*Entries supplied*:
----------------------------------------

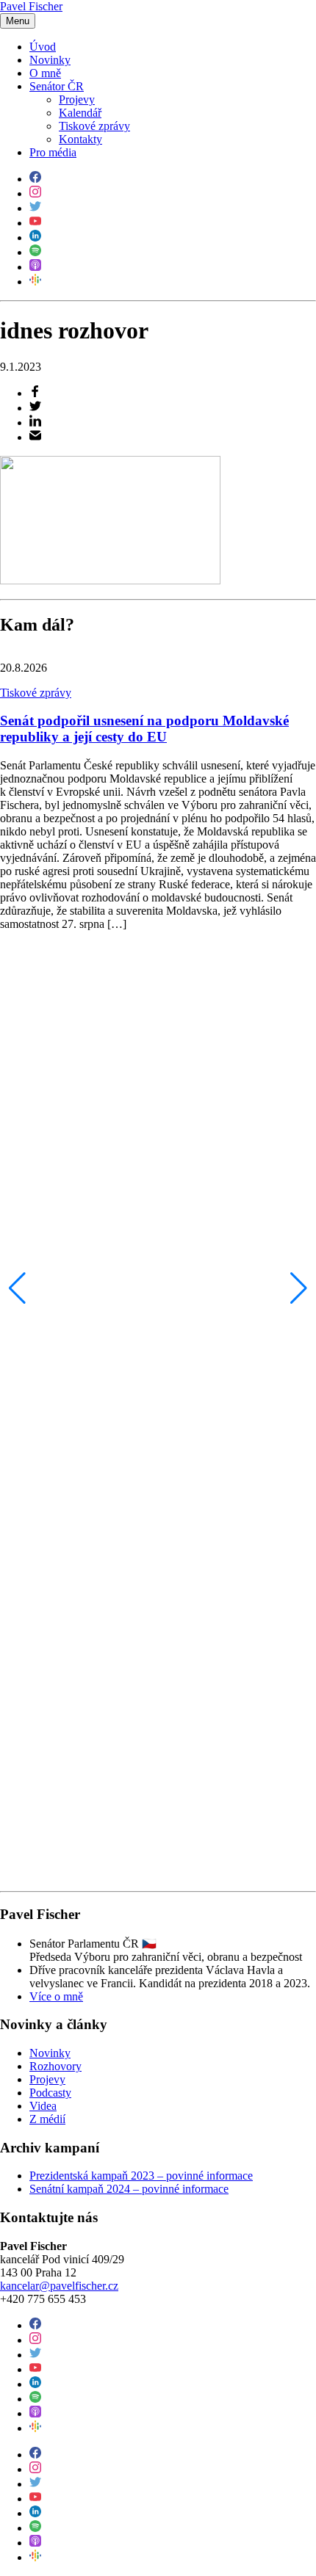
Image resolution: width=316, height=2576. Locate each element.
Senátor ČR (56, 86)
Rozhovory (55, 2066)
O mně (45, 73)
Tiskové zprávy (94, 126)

----------------------------------------

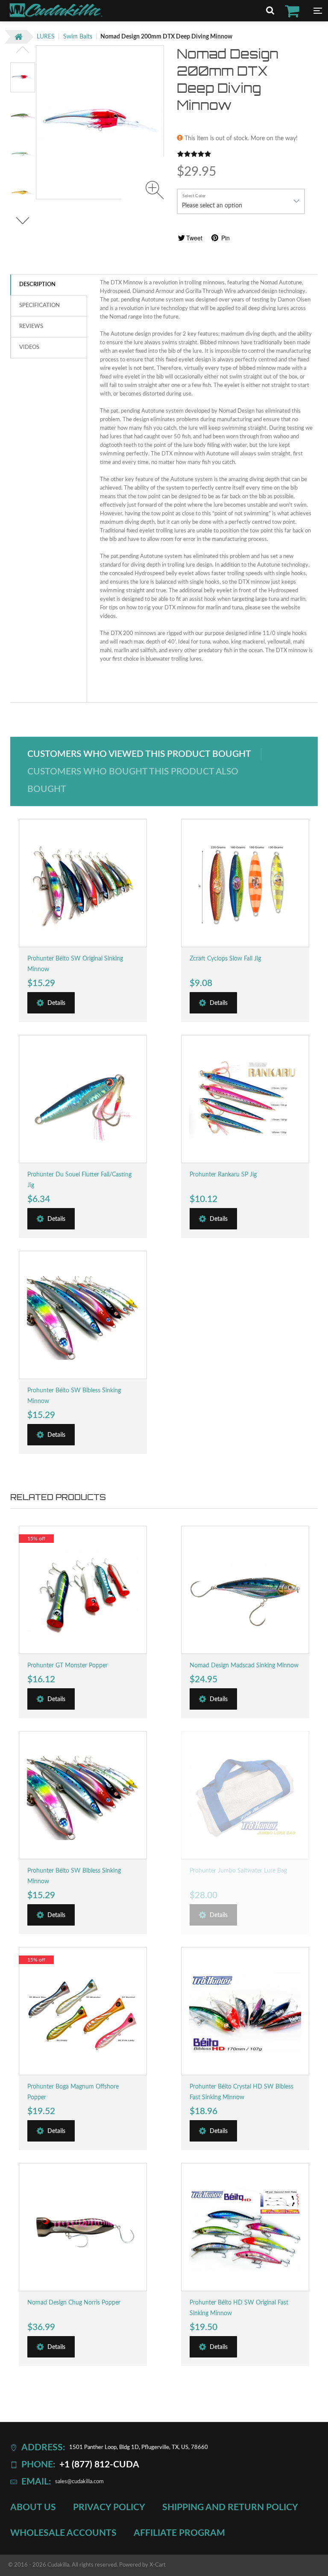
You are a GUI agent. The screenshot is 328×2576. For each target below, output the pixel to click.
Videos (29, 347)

----------------------------------------

Among the lines above, count those containing the string "each"; please give the count alone.

*Response box*:
2